Testemunho da Liturgia.
9. Desta doutrina comum a todos os livros santos, naturalmente dimana a
seguinte conseqüência: justo é que a Igreja Católica, reino de Cristo na Terra,
chamada a estender-se a todos os homens, a todas as nações do universo,
multiplicando os preitos de veneração, celebre, no ciclo anual da Liturgia
Santa, a seu Autor e Instituidor como a Rei, como a Senhor, como a Rei dos
reis. Com admirável variedade de fórmulas, estas homenagens expressam um e o
mesmo pensamento; desses títulos servia-se a Igreja outrora no divino ofício e
nos antigos sacramentados; repete-os ainda agora, nas preces públicas, que
todos os dias dirige à Infinita Majestade e na oblação da Hóstia Imaculada.
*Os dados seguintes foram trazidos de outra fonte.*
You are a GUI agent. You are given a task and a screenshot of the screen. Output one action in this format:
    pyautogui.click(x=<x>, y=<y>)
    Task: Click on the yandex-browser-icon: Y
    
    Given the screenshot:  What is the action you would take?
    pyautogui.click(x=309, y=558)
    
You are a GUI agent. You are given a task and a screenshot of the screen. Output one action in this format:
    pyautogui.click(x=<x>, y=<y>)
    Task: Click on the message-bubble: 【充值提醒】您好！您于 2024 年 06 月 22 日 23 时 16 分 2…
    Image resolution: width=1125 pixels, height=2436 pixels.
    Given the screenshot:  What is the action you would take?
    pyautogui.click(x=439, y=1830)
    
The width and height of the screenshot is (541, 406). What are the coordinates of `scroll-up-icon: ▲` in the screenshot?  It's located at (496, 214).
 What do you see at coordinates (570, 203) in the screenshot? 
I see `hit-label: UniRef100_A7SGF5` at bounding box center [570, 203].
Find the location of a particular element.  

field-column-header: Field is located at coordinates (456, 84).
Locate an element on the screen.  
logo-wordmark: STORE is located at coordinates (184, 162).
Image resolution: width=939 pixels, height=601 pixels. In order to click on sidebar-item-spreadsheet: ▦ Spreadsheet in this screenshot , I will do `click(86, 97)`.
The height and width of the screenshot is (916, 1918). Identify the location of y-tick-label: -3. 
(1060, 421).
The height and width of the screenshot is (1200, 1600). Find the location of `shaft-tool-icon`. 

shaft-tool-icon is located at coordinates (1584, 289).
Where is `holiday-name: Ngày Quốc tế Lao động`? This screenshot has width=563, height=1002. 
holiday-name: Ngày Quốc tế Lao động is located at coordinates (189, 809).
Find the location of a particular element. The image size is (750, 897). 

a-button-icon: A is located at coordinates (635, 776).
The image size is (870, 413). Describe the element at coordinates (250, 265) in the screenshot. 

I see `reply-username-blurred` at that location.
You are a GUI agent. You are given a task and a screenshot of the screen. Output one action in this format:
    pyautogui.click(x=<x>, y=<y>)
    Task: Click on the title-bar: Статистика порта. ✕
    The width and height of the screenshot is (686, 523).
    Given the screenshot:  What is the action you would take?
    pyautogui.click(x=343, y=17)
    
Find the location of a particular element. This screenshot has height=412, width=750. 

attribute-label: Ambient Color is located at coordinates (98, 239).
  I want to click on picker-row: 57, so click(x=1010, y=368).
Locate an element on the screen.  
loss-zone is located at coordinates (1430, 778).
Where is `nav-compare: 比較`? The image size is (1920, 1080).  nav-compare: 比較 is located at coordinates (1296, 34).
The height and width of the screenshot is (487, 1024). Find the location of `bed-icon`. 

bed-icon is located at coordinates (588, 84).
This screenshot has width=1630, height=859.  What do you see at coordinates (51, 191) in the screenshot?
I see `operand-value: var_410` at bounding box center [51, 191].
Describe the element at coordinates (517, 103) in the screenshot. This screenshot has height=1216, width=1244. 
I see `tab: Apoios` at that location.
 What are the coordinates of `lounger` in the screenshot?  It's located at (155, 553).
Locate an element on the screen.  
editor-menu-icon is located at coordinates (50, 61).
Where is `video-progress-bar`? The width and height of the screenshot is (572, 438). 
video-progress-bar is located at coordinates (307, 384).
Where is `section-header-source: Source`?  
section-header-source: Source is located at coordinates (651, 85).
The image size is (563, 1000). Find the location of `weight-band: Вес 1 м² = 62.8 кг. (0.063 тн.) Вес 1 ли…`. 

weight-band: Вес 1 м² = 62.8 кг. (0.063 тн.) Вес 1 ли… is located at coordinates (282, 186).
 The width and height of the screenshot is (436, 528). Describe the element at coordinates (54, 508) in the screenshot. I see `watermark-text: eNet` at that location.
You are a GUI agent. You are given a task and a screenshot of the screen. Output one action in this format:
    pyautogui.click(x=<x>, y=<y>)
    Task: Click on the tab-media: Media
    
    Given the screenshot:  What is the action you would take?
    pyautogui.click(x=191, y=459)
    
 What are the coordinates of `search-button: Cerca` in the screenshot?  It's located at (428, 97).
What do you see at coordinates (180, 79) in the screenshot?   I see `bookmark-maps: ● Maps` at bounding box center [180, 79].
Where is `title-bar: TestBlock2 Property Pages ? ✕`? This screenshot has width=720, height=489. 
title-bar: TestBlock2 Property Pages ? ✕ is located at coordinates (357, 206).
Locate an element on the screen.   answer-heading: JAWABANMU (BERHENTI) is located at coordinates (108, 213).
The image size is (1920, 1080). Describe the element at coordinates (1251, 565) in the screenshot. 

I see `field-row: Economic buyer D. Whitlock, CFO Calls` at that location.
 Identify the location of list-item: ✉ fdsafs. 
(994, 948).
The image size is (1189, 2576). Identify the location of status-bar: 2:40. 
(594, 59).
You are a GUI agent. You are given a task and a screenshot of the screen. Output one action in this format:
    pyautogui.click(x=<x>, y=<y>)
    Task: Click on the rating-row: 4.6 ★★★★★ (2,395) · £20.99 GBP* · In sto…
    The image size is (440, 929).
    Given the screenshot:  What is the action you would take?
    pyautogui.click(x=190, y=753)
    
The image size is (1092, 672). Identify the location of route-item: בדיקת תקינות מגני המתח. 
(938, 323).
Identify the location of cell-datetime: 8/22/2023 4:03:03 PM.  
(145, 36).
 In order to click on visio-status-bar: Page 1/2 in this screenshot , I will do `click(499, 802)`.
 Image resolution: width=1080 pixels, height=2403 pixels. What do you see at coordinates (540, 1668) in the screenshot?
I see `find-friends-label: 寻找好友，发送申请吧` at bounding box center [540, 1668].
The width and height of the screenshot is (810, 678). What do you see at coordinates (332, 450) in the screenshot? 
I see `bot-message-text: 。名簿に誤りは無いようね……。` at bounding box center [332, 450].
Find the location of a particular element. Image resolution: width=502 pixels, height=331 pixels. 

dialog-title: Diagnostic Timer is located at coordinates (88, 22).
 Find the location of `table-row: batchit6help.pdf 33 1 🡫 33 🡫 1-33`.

Nesse louvor ininterrupto de Cristo-Rei, nota-se para logo a formosa harmonia
dos nossos ritos com os ritos orientais, verificando-se aqui também a verdade,
do prolóquio: “as normas da oração confirmam os princípios da Fé”.
Argumento teológico.
10. O fundamento sobre que pousa esta dignidade e poder de Nosso Senhor,
define-o exatamente S. Cirilo de Alexandria, quando escreve: “Numa
palavra, possui o domínio de todas as criaturas, não pelo ter arrebatado com
violência, senão em virtude de sua essência e natureza” (In Lucam, 10).
Esse poder dimana daquela admirável união que os teólogos chamam
de “hipostática”. Portanto, não só merece Cristo que anjos e homens O
adorem como a seu Deus, senão que também devem homens e anjos prestar-Lhe
submissa obediência como a Homem. E assim, só em força dessa união, a Cristo
cabe o mais absoluto poder sobre todas as criaturas, posto que, durante sua
vida mortal, renunciasse ao exercício desse domínio.
— Mas haverá, outrossim, pensamento mais suave do que refletir que
Cristo é nosso Rei não só por direito de natureza, mas também a título de
Redentor? Lembrem-se os homens esquecidos de quanto custamos a nosso
Salvador. “Não fostes resgatados a preço de coisas perecíveis, prata e
outro, mas com o sangue precioso de Cristo, como de cordeiro sem mancha nem
defeito” (1 Ped 1, 18-19). Já nos não pertencemos, pois que deu Cristo por
nós “tão valioso resgate” (1 Cor 6, 20). Até nossos corpos
são“membros de Cristo” (1 Cor 6, 15).